:: RECORDS TO USE

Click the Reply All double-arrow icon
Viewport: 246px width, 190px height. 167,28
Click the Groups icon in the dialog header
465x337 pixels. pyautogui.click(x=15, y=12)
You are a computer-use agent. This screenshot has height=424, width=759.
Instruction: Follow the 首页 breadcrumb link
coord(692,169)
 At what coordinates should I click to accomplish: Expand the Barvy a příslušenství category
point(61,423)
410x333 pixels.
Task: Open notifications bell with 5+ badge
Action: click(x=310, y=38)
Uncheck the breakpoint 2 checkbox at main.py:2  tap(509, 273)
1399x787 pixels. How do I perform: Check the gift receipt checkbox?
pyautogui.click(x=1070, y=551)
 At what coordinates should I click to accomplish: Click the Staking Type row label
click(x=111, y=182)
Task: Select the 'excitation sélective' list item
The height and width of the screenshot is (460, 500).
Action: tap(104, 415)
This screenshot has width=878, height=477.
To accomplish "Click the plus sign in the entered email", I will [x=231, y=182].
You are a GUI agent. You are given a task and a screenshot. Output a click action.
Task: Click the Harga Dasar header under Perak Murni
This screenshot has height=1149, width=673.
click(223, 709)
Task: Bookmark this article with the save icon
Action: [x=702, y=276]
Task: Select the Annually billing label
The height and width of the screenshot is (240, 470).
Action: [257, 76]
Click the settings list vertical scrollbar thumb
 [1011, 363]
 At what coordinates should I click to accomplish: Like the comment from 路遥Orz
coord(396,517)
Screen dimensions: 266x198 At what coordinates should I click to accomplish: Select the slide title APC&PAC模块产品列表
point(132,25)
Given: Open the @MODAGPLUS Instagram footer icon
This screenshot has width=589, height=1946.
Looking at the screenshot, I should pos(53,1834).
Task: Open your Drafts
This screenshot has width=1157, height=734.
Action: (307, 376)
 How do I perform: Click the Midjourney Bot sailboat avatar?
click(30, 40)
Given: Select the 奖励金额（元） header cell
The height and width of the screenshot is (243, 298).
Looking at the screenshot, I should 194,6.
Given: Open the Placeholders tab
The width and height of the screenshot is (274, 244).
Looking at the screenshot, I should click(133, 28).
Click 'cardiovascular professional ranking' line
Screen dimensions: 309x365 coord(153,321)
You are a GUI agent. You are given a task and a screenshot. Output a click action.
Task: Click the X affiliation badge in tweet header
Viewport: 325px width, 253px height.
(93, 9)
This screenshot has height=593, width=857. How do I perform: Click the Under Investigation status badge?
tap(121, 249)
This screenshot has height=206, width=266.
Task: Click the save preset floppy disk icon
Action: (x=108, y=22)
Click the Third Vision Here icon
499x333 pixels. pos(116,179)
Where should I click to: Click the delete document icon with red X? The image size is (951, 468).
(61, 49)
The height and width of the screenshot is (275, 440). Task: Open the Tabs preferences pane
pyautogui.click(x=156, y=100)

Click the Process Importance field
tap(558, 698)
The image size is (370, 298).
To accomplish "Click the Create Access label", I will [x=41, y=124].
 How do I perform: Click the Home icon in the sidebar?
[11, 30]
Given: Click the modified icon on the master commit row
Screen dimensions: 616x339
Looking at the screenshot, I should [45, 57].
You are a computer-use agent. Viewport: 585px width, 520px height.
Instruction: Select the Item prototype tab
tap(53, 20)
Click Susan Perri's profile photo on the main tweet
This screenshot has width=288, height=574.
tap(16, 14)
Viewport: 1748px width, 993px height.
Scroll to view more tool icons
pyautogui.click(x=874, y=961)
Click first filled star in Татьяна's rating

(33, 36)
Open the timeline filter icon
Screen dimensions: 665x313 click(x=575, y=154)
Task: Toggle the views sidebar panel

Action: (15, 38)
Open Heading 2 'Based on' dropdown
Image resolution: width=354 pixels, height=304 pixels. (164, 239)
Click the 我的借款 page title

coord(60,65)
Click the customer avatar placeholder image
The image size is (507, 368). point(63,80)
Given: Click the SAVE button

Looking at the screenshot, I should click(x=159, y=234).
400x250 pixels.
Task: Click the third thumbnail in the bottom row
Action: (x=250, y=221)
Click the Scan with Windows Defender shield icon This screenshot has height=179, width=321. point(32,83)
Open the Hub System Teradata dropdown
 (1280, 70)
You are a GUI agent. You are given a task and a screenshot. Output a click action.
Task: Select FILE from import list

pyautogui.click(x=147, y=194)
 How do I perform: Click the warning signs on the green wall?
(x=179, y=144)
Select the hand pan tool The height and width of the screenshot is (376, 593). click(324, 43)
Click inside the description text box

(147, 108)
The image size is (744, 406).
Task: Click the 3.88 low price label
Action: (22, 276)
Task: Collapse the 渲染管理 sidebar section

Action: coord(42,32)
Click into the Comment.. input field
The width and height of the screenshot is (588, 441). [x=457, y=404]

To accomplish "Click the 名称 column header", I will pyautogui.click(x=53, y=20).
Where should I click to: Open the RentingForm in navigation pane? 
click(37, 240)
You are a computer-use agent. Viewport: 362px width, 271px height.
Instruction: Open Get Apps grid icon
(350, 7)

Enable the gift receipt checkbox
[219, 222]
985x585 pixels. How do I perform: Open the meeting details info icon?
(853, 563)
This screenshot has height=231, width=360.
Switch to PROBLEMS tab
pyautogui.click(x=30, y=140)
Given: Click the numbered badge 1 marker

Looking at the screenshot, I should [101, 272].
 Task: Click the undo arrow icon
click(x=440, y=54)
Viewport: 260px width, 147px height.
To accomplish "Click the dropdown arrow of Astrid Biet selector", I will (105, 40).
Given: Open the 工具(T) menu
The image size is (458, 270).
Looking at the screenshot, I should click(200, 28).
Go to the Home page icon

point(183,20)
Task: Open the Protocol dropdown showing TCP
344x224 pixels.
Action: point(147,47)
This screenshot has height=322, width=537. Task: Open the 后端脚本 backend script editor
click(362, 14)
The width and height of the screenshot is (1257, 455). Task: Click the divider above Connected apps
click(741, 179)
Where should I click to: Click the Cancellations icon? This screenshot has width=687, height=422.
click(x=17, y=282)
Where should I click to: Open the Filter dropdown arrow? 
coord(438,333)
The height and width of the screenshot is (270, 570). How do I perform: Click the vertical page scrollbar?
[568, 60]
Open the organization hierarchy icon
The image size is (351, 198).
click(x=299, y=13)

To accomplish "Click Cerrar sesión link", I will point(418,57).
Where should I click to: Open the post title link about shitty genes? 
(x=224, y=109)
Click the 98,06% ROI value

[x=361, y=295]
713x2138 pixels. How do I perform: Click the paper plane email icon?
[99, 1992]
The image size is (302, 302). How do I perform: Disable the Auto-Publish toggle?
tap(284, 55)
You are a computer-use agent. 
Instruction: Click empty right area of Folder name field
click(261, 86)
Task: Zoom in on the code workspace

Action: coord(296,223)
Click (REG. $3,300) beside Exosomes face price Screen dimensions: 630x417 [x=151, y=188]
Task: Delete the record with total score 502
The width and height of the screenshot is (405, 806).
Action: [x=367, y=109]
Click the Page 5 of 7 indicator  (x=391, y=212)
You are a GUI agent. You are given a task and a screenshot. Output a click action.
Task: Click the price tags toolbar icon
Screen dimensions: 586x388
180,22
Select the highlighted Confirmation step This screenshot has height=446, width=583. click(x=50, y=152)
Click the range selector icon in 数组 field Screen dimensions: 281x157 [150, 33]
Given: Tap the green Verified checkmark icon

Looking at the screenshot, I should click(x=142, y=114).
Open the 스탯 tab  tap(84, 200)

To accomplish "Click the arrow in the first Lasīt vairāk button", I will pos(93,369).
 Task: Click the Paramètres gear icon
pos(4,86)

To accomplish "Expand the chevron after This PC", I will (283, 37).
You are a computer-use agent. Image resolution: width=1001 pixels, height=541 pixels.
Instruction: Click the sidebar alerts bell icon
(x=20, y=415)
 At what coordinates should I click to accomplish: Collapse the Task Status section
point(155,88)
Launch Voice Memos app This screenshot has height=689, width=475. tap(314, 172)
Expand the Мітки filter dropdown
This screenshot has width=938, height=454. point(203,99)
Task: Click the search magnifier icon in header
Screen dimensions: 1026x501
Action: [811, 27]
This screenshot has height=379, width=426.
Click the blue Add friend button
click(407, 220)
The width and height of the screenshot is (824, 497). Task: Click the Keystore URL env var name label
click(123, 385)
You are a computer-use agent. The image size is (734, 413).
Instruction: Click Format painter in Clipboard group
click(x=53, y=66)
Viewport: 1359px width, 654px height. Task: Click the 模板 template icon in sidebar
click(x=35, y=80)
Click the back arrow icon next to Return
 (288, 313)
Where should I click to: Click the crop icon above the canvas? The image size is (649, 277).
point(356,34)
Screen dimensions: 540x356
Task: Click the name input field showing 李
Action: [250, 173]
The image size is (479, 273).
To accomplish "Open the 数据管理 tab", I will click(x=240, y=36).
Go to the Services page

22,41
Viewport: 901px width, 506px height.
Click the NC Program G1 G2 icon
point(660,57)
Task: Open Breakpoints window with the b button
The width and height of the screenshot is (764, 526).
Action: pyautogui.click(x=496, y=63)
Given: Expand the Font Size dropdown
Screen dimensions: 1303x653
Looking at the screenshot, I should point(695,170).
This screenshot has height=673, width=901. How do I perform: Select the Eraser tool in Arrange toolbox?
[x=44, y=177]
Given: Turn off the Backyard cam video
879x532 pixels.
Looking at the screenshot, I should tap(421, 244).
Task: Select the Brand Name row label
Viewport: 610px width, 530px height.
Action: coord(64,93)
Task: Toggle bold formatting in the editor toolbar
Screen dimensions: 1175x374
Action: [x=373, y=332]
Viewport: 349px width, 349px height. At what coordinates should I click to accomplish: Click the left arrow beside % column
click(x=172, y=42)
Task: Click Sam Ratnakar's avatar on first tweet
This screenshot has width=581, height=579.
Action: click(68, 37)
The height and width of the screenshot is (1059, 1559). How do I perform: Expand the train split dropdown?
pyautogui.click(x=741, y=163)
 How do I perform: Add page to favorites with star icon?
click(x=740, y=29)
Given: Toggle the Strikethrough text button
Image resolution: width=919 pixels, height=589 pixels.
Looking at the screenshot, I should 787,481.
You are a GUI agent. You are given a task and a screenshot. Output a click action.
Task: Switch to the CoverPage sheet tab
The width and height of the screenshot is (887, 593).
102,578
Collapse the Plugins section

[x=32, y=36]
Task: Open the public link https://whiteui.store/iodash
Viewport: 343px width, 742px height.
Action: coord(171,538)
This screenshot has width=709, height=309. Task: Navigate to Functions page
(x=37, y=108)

::::

— EXERCISE DETAILS —
In the material, find each line with the word "computer" and list it.

— YOUR RESPONSE —
You are a computer-use agent. This screenshot has height=424, width=759.
You are a computer-use agent. Viewport: 585px width, 520px height.
You are a computer-use agent. Viewport: 362px width, 271px height.
You are a computer-use agent. 
You are a computer-use agent. Image resolution: width=1001 pixels, height=541 pixels.
You are a computer-use agent. The image size is (734, 413).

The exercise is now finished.